Kitchen Staples

Once you've purchased the basic tools needed for cooking, it's tempting to start filling up the refrigerator. Hold off until you've purchased a few dry staple ingredients. A pantry stocked with basic ingredients — such as flour — will keep you from having to make repeat emergency trips to the local grocery store every time you cook a meal.

Here are the essentials:

  • Flour: As its name implies, all-purpose flour is used for almost every type of baking.

  • Sugar: Regular granulated white sugar is used both as a sweetener at the table and in cooking.

  • Brown sugar: Molasses-based brown sugar is used in baking, sauces, and wherever a recipe calls for a stronger flavor agent than granulated sugar.

  • Olive oil: Olive oil is used for sautéing and frying, and as a salad dressing and in marinades.

  • Instant broth: Chicken, beef, and vegetable broth are used in soups, casseroles, and other dishes.

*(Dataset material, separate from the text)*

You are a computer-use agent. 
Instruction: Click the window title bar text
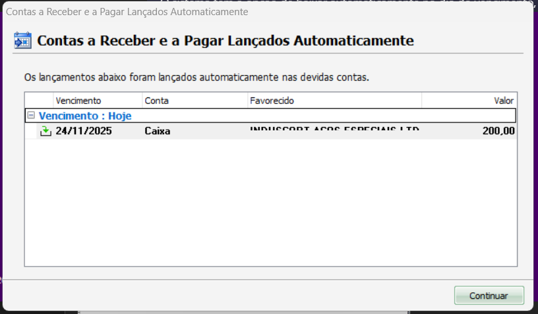(127, 12)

  • Dried herbs and spices: Dried herbs and spices lend flavor to soups, stews, and other slow-cooked dishes.

  • Salt and pepper: Standard table salt should meet all your cooking needs, but you may want to consider purchasing a pepper mill to grind your own peppercorns.

  • Noodles: No, they don't need to be ramen! Italian pasta noodles like linguine, penne, or even standard spaghetti are a quick and easy source of protein.

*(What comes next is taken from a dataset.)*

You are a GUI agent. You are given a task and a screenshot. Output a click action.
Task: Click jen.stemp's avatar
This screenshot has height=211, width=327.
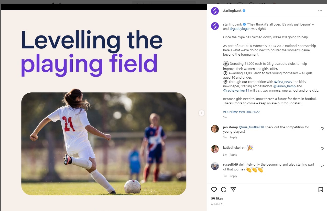pyautogui.click(x=215, y=129)
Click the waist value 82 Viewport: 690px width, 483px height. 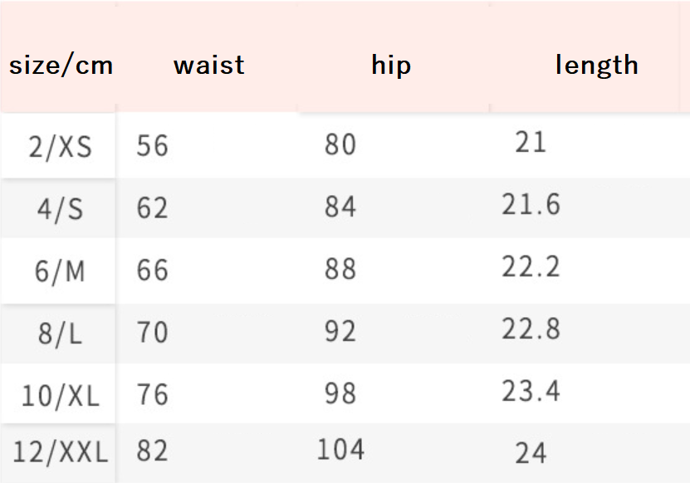(x=153, y=451)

  • Rice: For variety, experiment with different types such as brown and scented rice.

  • Miscellaneous flavoring agents: Lemon juice, tomato sauce, and soy sauce will allow you to create a number of different dishes.


Not only is olive oil healthier than vegetable oil — scientists believe its monounsaturated fats can help ward off heart disease — it's also much more versatile. Besides being an excellent cooking oil, olive oil lends a delicate flavor to salad dressings and marinades, and can even serve as a low-fat substitute for butter on toasted bread.

Timesaving Ingredients

While nothing beats the flavor of fresh herbs or chicken broth prepared from scratch by slowly simmering a whole chicken in water, packaged and instant ingredients will save you time on busy weeknights. For example, don't let recipes that call for lemon juice put you off — most supermarkets carry lemon juice in a handy plastic lemon. Made with oregano, basil, and other seasonings, canned tomato sauce saves you from the work of having to boil and crush tomatoes. Stored in a cool, dry place, a can of unopened tomato sauce will keep for several months.

Instant broth comes in many forms, including cubes, powdered mix, cans, and ready-to-use cartons. All are equally convenient. However, the carton types need to be refrigerated and used within two weeks after they are opened.

When it comes to noodles, many types of Asian noodles — such as rice noodles — don't even need to be boiled. Just soak them in hot or warm water until they soften. And precooked (also called “oven-ready”) lasagna noodles can go straight from the package to the frying pan or casserole dish.

Which dried spices should you choose?

There are literally hundreds of spices. However, for those on a limited budget, a good tip is to think Italian. Nothing beats dried oregano, basil, and parsley for bringing out the flavor of simmered and slow-cooked dishes. Garlic powder and onion powder make a convenient substitute for actual onion and garlic on nights that you don't feel up to peeling, mincing, and chopping.

Shelf Life

Even dry ingredients go stale eventually. Expect flour, baking powder, and baking soda to last for up to one year. White granulated sugar has a longer shelf life than other dry ingredients — it will last up to eighteen months. On the other hand, brown sugar lasts for only six months.

Of course, improper storage will cause ingredients to go stale more quickly. Worse, certain types of small bugs — such as the flour beetle — feed on dry ingredients. For best results, store your staples in tightly sealed canisters. Don't worry about blowing your budget on a matching set of fancy chrome or other metal canisters. Plastic is fine, as long as it has a tight seal. Don't have room in your dorm for a full set of canisters? Set one canister aside to serve as a storage space for smaller amounts of various ingredients. Store each ingredient in a plastic bag, seal it, and place the bag in the canister.